Count the lines in the records below that contain the word "height", and reply with the number alone.
* BEGIN Data in this exercise *
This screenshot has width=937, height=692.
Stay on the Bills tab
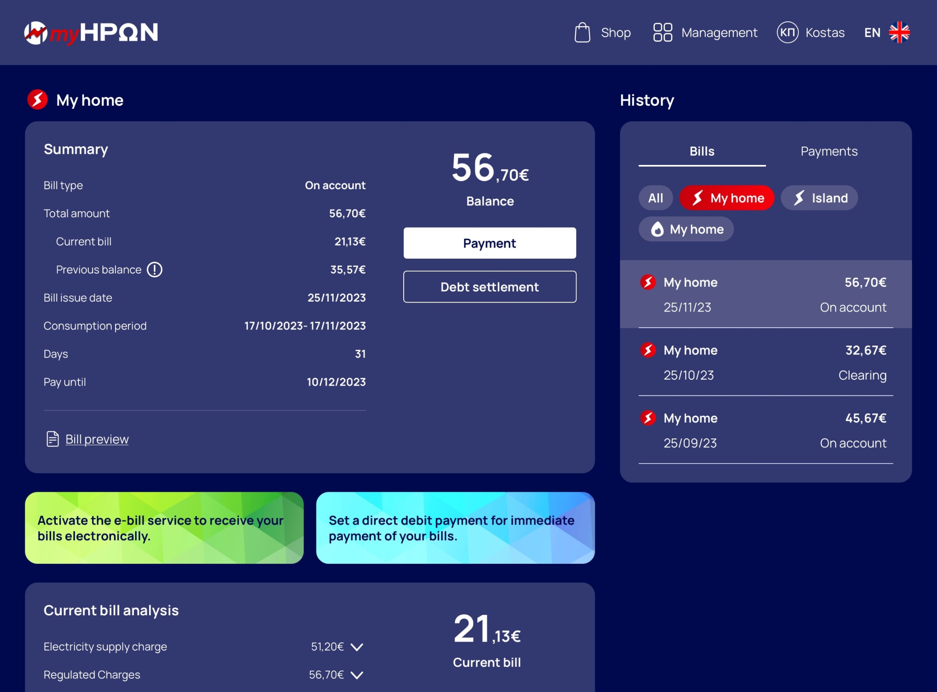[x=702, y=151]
* END Data in this exercise *
* BEGIN Data in this exercise *
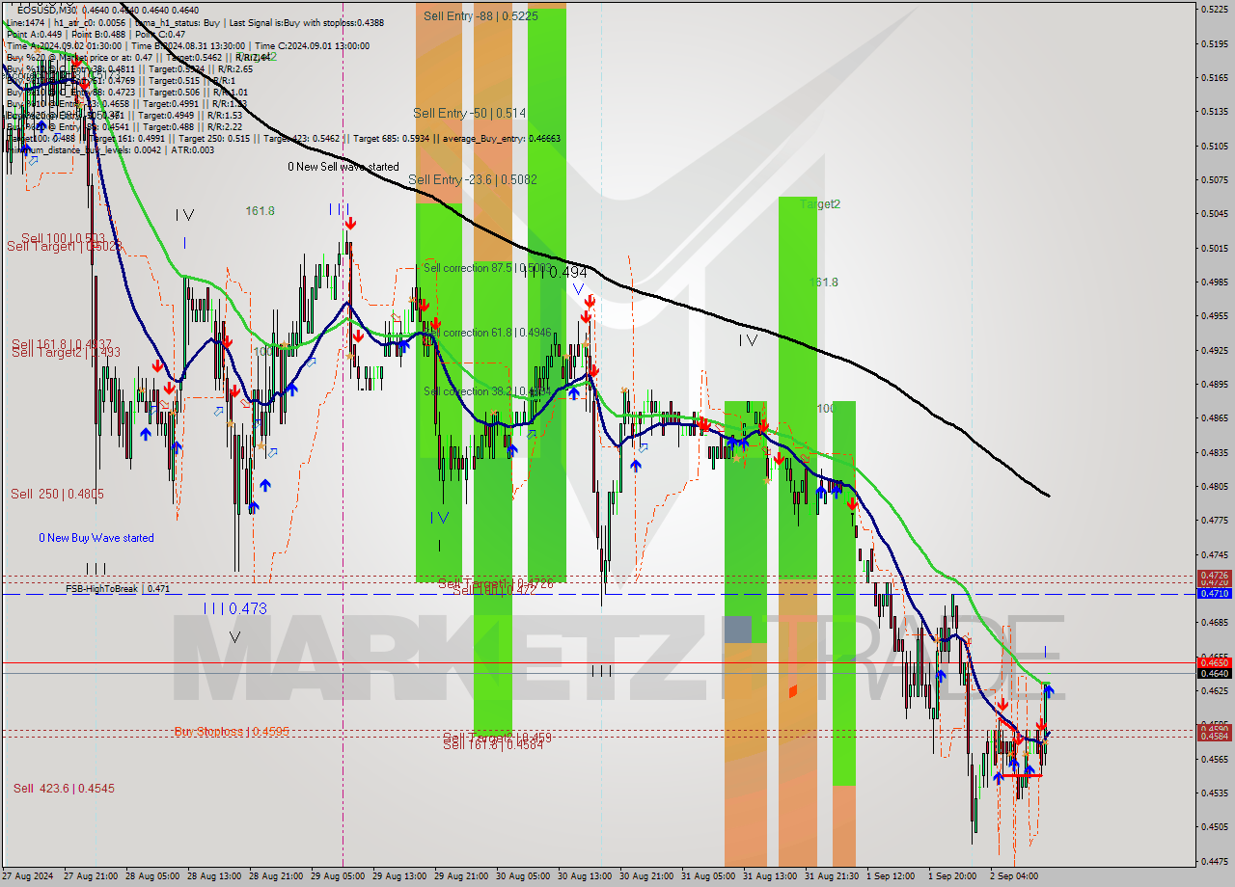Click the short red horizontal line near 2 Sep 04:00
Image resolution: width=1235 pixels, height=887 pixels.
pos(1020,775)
* END Data in this exercise *
* BEGIN Data in this exercise *
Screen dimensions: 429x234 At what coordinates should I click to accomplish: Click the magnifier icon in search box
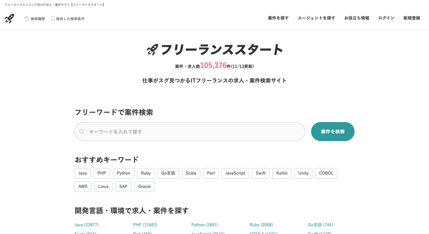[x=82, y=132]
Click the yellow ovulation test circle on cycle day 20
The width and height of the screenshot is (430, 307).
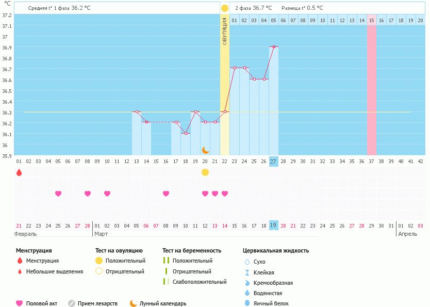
* END Data in this exercise *
Written solution >> 3